Moving Beyond Blocks
Over the past several years, there has been tremendous growth in access to computer science instruction. This is largely due to the great work by the Scratch team at MIT and organizations like Code.org. They have made learning computer science principles easy through simple, drag-and-drop, block-based coding. These entities have paved the way to grow interest in computer science for students early on.
As the Senior Product Manager of coding solutions at Learning.com, I often speak with educators on their teaching experiences. Recently I heard from several computer science teachers that shared thoughts with me about their student’s coding experience. I was told about how their students enrolled in an introductory computer science course that leveraged a block-based environment to teach basic computer science concepts so as to not get too bogged down in syntax.
Although the course thoroughly covered the required topics, as students progressed through the course, they began to ask when they would learn to do “real coding.” Despite learning solid concepts in computer science, these students did not perceive themselves as learning a “real” skill. They were not developing confidence in their computer science capabilities.

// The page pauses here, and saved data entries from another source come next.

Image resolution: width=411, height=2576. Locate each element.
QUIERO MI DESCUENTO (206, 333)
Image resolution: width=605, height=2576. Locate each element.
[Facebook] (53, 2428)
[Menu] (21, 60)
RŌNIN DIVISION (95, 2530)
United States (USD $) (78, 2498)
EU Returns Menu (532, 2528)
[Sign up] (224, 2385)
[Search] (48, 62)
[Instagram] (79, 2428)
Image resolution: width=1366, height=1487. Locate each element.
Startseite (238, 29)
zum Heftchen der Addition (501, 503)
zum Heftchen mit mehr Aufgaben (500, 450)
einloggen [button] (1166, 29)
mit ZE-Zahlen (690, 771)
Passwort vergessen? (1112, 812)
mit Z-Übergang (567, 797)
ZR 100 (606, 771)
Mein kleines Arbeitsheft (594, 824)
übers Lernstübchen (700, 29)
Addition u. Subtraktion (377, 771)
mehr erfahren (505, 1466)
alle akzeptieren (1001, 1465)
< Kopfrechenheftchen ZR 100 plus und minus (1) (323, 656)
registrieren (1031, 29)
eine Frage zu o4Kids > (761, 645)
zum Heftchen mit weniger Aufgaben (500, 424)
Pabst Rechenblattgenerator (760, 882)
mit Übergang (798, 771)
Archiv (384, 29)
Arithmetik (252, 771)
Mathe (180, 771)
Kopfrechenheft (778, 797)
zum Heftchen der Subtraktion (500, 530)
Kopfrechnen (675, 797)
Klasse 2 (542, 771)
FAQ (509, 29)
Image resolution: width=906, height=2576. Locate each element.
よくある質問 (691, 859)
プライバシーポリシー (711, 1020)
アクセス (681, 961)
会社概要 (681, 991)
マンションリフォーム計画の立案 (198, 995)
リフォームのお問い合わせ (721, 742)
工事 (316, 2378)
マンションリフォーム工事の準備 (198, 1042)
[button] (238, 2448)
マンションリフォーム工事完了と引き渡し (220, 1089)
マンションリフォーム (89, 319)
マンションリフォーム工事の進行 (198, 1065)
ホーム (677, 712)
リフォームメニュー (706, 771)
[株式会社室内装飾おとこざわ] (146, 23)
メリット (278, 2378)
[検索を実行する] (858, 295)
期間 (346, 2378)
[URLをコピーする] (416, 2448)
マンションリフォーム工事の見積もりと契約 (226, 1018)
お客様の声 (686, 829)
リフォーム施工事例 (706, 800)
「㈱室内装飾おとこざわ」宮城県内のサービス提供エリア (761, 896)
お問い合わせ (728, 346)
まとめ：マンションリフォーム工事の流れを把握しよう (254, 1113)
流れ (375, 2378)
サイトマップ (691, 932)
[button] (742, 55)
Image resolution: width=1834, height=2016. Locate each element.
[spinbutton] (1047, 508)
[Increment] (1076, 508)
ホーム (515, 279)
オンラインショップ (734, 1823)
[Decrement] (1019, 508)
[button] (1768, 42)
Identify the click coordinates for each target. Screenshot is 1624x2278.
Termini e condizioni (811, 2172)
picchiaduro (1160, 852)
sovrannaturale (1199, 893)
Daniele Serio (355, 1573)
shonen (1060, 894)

What is block-based coding?
Block-based coding is an introductory programming language that allows computer programs to be built by dragging and dropping blocks. The block-based coding approach has made it possible for students to start learning and experimenting with coding concepts before writing lines of code.
While block-based coding environments improve access to computer science education, some studies suggest that younger students who start out using block-based coding have a difficult time transitioning to text-based, real-world coding environments.
So is block-based coding valuable to students? I believe the answer is a resounding yes. Block-based environments help spark an initial interest in computer science and programming careers. They also can help students see the possibilities of computer science, and it can help them grasp core concepts early.
What should be done?
While an interest in coding is ignited with block-based coding, students should transition to text-based programming as soon as possible. By starting with languages with simpler syntax, such as CoffeeScript or Python, it can make it easy for students to learn text-based languages and develop their confidence in real-world coding languages. They can even be helpful as additional stepping stones to approaching more complex languages while building up confidence in real-world coding skills.
What seems clear is that the sooner students transition to text-based programming, the sooner they will gain confidence in both text-based languages and languages that are used outside the classroom. By equipping students to become capable coders, in the long run they’ll be more likely to succeed in the careers of today and tomorrow.